§ Work request:
In the entries below, count each line where "Execute" appears. Give the total and nothing more.

Stored dataset items:
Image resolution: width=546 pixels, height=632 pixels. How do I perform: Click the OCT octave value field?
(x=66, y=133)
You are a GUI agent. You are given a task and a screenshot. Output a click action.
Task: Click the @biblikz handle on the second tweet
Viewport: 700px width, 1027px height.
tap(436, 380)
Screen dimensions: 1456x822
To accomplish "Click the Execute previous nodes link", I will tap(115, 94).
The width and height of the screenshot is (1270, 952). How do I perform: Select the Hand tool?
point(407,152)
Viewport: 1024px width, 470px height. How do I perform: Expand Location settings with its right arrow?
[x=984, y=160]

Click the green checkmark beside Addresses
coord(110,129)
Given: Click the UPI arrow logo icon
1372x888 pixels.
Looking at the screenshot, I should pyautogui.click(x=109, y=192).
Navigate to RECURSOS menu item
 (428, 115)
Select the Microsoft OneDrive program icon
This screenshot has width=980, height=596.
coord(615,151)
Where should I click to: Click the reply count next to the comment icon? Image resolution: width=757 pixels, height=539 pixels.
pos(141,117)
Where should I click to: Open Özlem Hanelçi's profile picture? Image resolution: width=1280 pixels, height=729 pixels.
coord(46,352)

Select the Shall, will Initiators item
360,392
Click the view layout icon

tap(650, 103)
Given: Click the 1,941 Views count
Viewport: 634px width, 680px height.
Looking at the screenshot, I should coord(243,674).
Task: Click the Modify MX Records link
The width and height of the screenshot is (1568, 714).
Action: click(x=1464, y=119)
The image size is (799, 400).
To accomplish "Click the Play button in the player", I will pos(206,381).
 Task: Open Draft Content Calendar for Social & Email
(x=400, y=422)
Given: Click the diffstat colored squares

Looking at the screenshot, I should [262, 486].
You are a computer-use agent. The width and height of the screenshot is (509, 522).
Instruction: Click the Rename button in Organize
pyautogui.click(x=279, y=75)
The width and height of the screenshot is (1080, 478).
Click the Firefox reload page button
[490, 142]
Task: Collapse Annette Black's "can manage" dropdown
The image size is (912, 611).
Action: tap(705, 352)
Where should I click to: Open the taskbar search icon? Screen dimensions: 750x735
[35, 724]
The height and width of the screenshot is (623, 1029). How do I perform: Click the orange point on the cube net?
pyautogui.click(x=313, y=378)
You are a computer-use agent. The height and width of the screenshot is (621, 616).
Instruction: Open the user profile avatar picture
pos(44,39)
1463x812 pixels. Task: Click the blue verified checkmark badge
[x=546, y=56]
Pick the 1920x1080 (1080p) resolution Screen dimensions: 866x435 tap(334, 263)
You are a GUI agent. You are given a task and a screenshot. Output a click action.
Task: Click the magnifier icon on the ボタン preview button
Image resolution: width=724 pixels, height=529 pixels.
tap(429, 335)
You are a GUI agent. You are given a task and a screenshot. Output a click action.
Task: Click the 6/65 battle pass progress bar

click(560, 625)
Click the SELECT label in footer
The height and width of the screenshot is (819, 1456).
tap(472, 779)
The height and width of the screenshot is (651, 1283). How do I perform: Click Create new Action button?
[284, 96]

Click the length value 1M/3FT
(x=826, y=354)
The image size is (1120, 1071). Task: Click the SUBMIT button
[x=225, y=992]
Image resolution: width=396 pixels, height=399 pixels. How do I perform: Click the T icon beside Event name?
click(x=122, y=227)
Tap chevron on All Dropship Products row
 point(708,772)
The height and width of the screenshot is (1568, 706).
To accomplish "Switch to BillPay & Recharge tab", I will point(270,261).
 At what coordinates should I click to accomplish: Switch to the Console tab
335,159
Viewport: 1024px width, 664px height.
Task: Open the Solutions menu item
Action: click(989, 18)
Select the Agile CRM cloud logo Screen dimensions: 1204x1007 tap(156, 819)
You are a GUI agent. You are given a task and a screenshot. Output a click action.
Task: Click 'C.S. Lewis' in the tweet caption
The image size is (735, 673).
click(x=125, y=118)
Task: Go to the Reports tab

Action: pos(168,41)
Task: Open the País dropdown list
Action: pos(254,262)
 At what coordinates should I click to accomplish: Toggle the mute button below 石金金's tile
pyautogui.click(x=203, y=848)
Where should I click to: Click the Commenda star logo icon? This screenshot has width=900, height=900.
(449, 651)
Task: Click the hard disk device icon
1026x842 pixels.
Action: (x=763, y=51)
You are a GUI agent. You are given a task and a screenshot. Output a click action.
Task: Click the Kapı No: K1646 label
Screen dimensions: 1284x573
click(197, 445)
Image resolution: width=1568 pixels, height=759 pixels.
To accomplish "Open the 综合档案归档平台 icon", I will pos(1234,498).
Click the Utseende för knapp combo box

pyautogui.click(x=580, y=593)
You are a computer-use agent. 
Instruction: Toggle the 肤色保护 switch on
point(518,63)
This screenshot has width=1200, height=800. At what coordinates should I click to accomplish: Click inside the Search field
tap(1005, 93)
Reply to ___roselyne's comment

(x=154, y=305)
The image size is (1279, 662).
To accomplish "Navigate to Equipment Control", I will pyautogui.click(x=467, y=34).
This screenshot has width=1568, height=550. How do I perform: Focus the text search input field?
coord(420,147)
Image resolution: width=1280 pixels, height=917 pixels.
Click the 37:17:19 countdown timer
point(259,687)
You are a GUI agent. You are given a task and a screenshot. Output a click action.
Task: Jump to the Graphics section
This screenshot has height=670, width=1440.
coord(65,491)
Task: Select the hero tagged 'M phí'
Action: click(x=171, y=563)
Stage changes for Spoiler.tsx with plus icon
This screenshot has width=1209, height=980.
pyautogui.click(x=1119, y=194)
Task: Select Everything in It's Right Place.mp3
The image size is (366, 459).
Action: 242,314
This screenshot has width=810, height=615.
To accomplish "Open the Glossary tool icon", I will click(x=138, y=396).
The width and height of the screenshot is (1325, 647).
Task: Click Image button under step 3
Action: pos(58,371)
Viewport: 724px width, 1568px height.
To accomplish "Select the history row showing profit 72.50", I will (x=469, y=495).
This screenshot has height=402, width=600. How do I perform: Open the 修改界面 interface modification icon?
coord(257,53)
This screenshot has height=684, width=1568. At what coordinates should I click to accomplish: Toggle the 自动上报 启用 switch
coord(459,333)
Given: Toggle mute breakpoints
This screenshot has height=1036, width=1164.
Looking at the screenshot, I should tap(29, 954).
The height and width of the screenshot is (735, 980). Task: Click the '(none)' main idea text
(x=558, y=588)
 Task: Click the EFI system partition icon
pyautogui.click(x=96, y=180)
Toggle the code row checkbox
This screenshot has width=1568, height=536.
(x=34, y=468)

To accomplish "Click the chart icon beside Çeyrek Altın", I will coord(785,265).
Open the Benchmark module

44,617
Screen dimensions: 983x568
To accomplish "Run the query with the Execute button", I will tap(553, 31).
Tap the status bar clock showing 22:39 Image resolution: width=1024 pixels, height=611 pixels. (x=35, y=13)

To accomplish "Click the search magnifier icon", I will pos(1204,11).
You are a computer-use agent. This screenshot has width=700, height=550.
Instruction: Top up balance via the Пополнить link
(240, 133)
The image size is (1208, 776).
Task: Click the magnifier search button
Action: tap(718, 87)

§ Output of the task:
2